Ombudsman Abrosimov loses confidence
Alexander Abrosimov took the post of St. Petersburg business ombudsman in 2014, and in 2019 he was re-approved in his position, and his candidacy for consideration by the deputies of the Legislative Assembly was proposed by Alexander Beglov, who at that time was still acting governor of the Northern Capital. The Smolny website emphasized that during his work, Abrosimov “has established himself as a leader who knows the problems of the real sector of the economy and is able to make informed and responsible decisions.”
As we have already seen, the delegate can indeed be considered a master of creative decision-making. That’s just it concerns mainly the solution of family problems. As for directly human rights activities, here Abrosimov is not just criticized by representatives of the St. Petersburg business community, but direct accusations of inaction and unwillingness to solve the urgent problems of entrepreneurs.
In particular, in the spring of 2020, the St. Petersburg portal Moika 78 announced the intention of a group of businessmen to file a class action lawsuit against Abrosimov, thereby hoping to force him to respond to complaints “promptly, and not after several years”, during which companies go bankrupt, so and not waiting for help.
As an example, the publication cited the story of Igor Shcherba, the owner of Stroytekhnologii, whose enterprise was filed a false claim in 2015 for non-payment of funds by a subcontractor. The court took interim measures, as a result of which the bailiffs seized the company’s movable property, including the property of third parties. In the meantime, Shcherba unsuccessfully knocked on the thresholds of Abrosimov’s office, Stroytekhnologii lost contracts with foreign business partners, and then went bankrupt, although in the end they managed to prove the imaginary claim.

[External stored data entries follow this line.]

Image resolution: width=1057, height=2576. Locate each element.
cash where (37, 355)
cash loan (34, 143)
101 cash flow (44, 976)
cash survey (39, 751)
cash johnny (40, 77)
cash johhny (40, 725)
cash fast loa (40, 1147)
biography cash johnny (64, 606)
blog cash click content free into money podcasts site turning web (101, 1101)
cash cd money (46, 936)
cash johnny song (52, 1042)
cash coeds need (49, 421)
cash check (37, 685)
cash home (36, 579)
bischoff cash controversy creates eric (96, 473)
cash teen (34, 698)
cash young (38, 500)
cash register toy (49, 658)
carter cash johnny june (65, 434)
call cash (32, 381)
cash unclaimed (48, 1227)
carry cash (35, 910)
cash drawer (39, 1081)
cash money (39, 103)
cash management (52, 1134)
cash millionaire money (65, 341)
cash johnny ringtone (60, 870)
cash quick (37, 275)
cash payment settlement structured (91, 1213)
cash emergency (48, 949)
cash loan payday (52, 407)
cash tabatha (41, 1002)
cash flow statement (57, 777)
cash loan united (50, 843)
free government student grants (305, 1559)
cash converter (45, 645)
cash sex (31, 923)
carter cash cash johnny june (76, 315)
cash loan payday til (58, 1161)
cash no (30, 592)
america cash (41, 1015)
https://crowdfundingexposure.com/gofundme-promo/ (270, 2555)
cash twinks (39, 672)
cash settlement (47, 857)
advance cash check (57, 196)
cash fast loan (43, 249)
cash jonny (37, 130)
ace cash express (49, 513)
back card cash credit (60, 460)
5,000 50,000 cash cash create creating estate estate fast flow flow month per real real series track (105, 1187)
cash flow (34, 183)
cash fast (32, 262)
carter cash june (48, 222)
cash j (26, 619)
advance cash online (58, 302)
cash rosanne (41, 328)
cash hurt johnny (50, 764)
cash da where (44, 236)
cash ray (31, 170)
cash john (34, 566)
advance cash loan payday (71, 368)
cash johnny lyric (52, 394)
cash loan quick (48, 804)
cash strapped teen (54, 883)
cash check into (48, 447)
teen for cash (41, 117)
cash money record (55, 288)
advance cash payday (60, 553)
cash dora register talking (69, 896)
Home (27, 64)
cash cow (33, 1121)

Shcherba called what happened to him “a standard raider scenario often used in St. Petersburg.” But, according to the Ombudsman, he forwarded relevant appeals to the city prosecutor’s office and the Main Investigation Department based on the entrepreneur’s complaints; at the same time, Abrosimov emphasized that, due to various circumstances, his apparatus could not help everyone. Apparently, at a certain stage, all the forces went to assist relatives, and if they also had to use the necessary connections, then, in fact, a human rights activist would not be torn apart! And now even the threat of confiscation hung over their own assets.
By the way, in his last year’s official report to the deputies of the St. Petersburg Legislative Assembly, Abrosimov stated that representatives of the business community are less and less counting on his support: during the reporting period, 41% fewer businessmen turned to him than a year earlier. It is difficult to call it anything other than a loss of trust… But the patriotic ombudsman lamented the “illegal wave of Western sanctions” that “affected almost all sectors of the domestic economy.” But, as we already know, the Abrosimov family developed not only a critical attitude towards the West. After all, apparently, it is there that a significant part of the finances and assets of the relatives of the odious commissioner can be concentrated.